小さな役どころでは、ルイ・ハーストとマシュー・シッスルトンがショナールとコッリーネとして良い結束を見せ、後者は短い「コートへの別れ」を存分に聴かせ、前者は酒宴の場面でもミミの死の場面でも、表情豊かな感情の幅を示した。彼らはアンサンブル全体に通底する、より深い真実を体現していた。それは「ボヘミアン」であることが特定の場所の問題ではなく、貧困や社会の冷笑に直面しながらも創造性と反骨を貫くことだという点で、今まさに切実なテーマでもある。

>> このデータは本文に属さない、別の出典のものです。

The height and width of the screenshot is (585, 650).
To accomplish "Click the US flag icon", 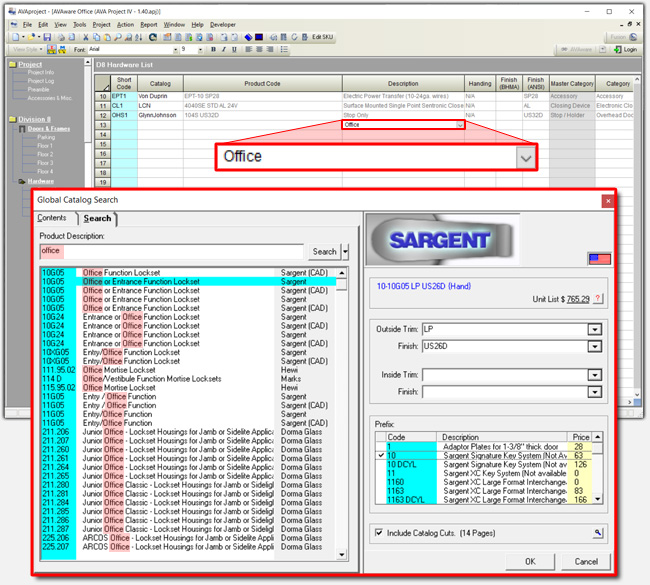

ピアニスト兼リピティトゥールのローリー・オブライエンには特筆しておきたい。歌手に寄り添い、和声的に支えながら、同時にプッチーニの管弦楽法が持つ色彩と粋(いき)にも手を伸ばさねばならないのだから、要求は非常に高い。ピアノの音色はやや乾いた印象もあったが、カフェ・モミュスの色彩と渦巻くような躍動感を力強く描き出し、冬の凍えるアパートの薄く削ぎ落とされた質感も見事に立ち上げた。
ただ一つ、記しておきたい留保があるとすれば音のバランスだ。評者は最前列に座っていたため、後方の席の観客よりも歌手の声の直撃を受ける形になった。それでも、サットン・ハウスの限られた空間では、もう少しメッツァ・ヴォーチェを用いることで、多くの場面で表現効果は弱まるどころか増し、音量で注意を奪うのではなく、観客を人物造形の内側へと引き込めたはずだ。とはいえこれは会場への適応の問題であり、ツアーでは稽古時間がどうしても限られることを思えば、避けがたい危険でもある。
しかし、その一点が、この夜の稀有な音楽的クオリティと、圧倒的なエネルギー、そして颯爽とした活力を損なうことはない。ツアーで各地を回るこのプロダクションを、私は心から薦めたい。初めてこのオペラに触れる人にとっても、50回目の『ボエーム』という人にとっても、称賛し味わうべきものが多い。偉大なオペラは尽きることなく柔軟であり、この上演の大きな美点は、馴染み深さを乗り越え、現代の私たちの関心に切実に響くドラマとして提示し、歌い手自身が体現する世代の若者たちの生としっかり重ね合わせてみせたことにある。